And although the HC fiddle workshops are very good, there is really no substitute for going to sessions regularly. If you’re not used to doing this, it can be intimidating - at least, initially. To begin with, you may find yourself "sitting out" of of lot of tunes. If you hear a tune that you like (but don’t know) just ask the person who led it the name of it. Then practice it at home. The chances are that you will then be able to join in with it at a subsequent session. Keep repeating this cycle, and eventually you will find that you will be able to join in about 3/4s of the tunes played, or maybe more.

Playing at speed. This is a question that I can very much relate to. Although I can play several instruments, at the fiddle I’m a complete beginner, having only taken it up earlier this year. So playing at speed is really difficult for me.
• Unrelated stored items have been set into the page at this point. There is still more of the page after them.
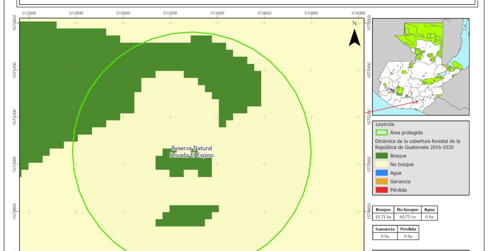
Task: Select the Agua 0 ha table cell
Action: pos(429,217)
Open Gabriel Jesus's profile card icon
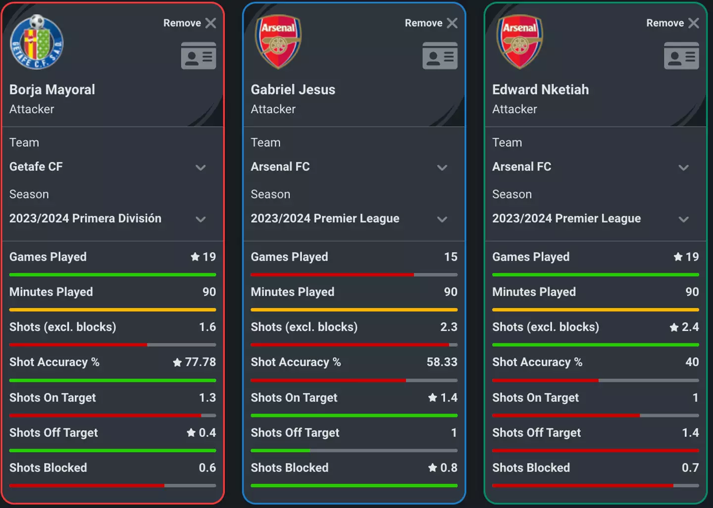 coord(440,55)
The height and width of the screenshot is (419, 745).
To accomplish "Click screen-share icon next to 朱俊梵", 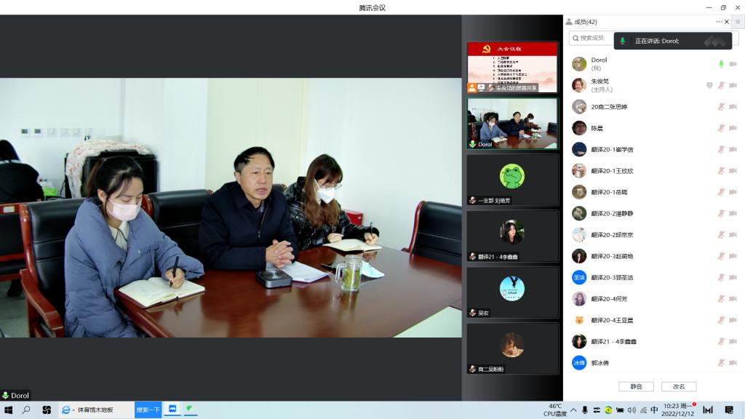I will pos(709,85).
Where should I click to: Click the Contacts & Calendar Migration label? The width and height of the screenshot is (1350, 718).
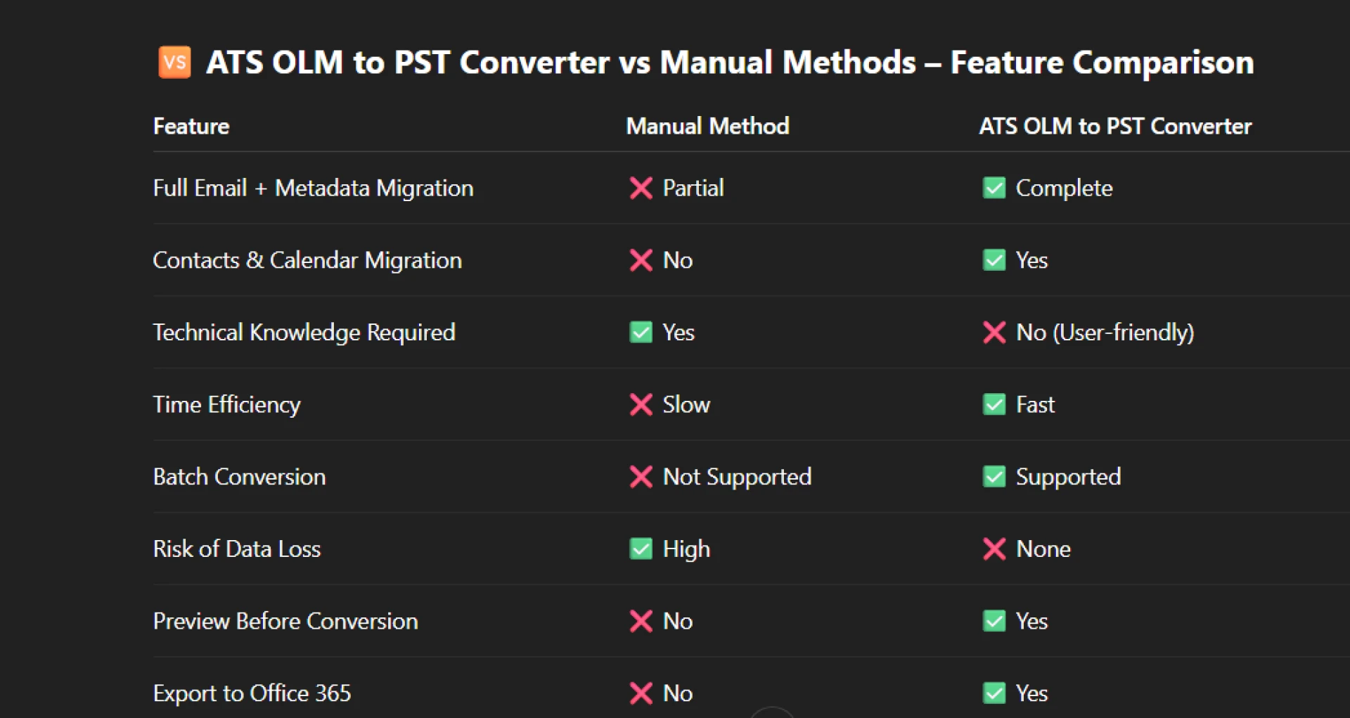[x=307, y=260]
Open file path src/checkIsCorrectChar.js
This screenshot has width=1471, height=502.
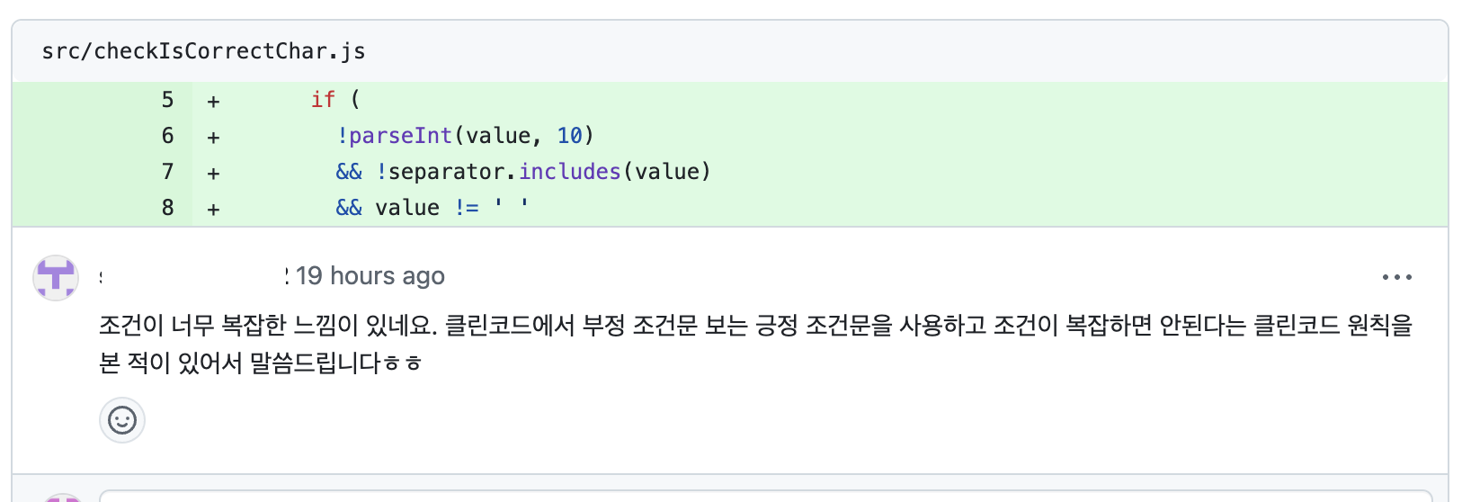203,51
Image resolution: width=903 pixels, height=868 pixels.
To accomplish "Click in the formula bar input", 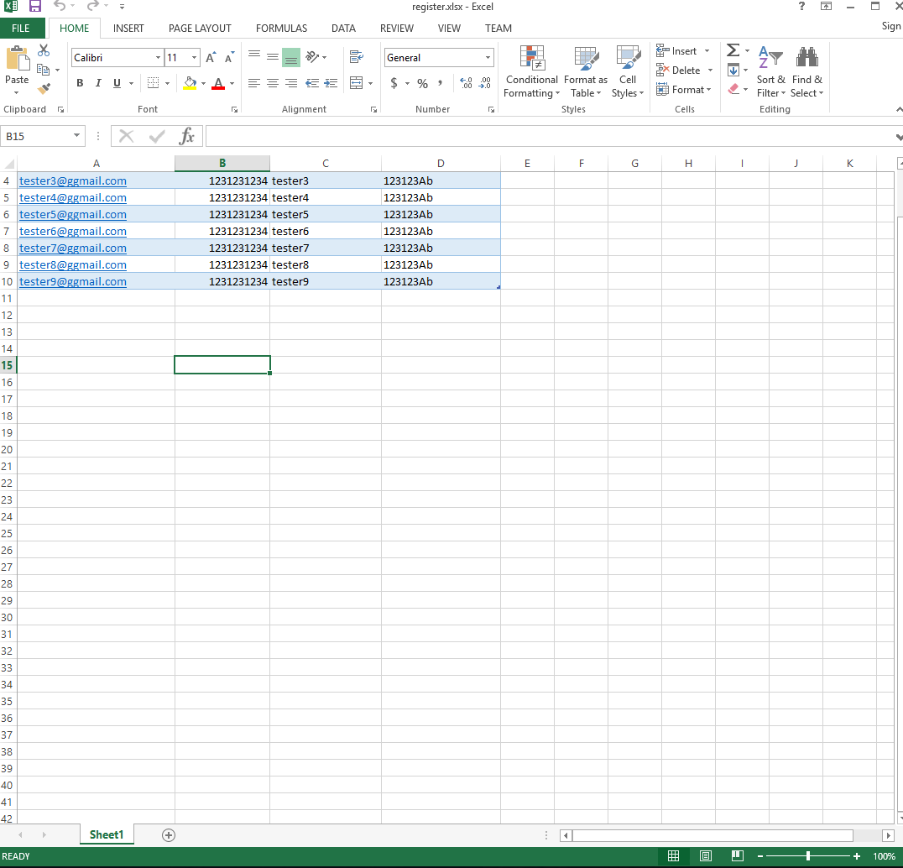I will point(545,136).
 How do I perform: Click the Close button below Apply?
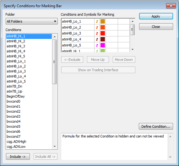point(156,27)
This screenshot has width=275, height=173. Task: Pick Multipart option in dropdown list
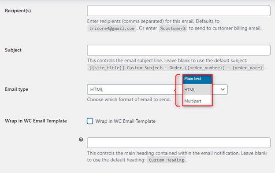[x=197, y=101]
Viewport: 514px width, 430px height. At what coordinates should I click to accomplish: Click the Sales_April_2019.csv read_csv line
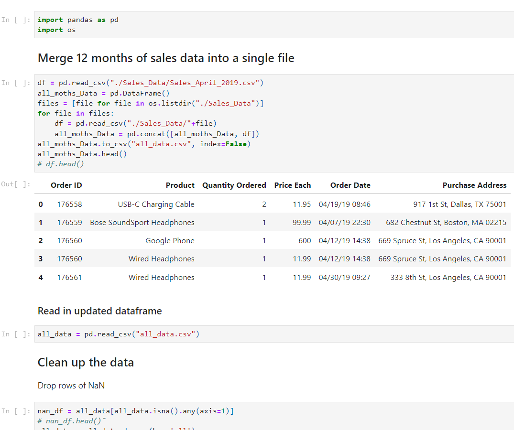[x=151, y=83]
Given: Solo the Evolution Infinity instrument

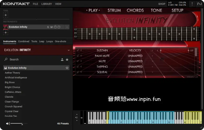Looking at the screenshot, I should click(48, 27).
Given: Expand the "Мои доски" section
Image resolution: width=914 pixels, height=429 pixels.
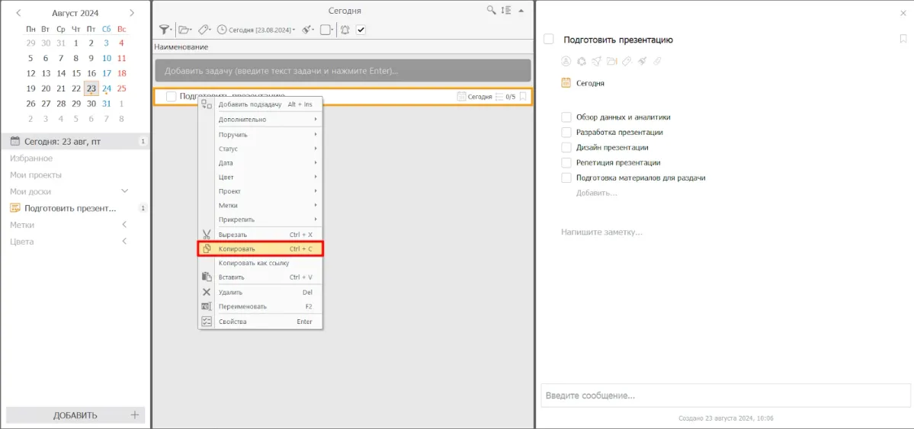Looking at the screenshot, I should click(125, 191).
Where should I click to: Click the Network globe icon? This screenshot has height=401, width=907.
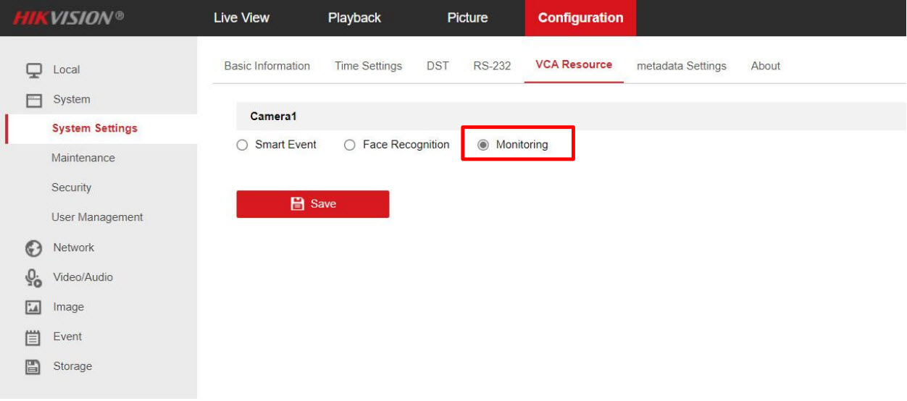point(33,248)
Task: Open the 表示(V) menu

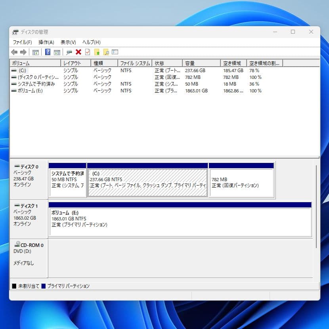Action: (68, 42)
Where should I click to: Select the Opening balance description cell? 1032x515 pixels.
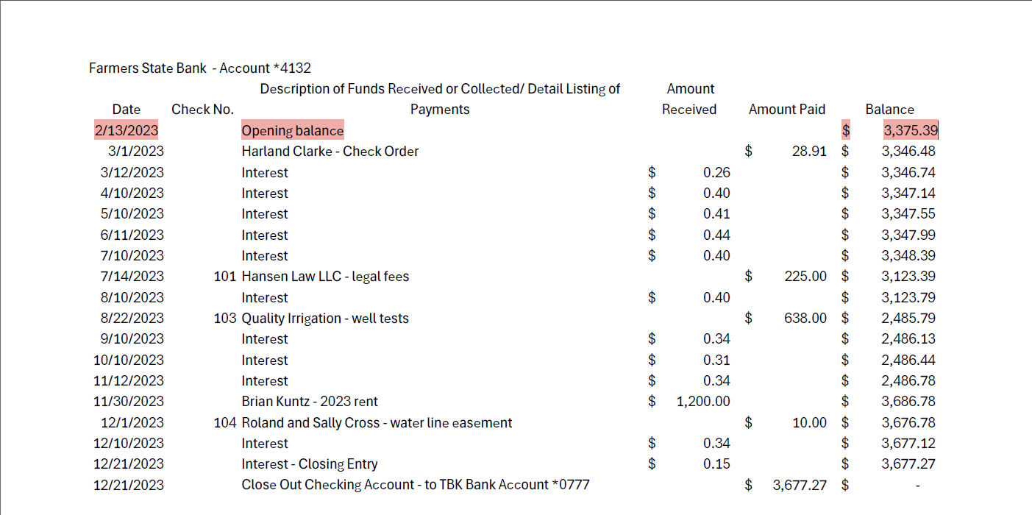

I find that when I try to play faster, the bowing that I’ve been taught tends to go "out of the window" and I resort to too much slurring to avoid losing speed. A very bad habit, I’m told. I haven’t hacked this one yet, but if and when I do, I’ll let you know. I suspect though, that it’s just a question of doing a lot more more practice!

If you can afford it (and haven’t already done so) book in a few private lessons with David Garner. He really is a first-class teacher. You’ll probably learn more in the course of a couple of lessons with him than you would in months of going to the HC fiddle workshops, (useful as they are)!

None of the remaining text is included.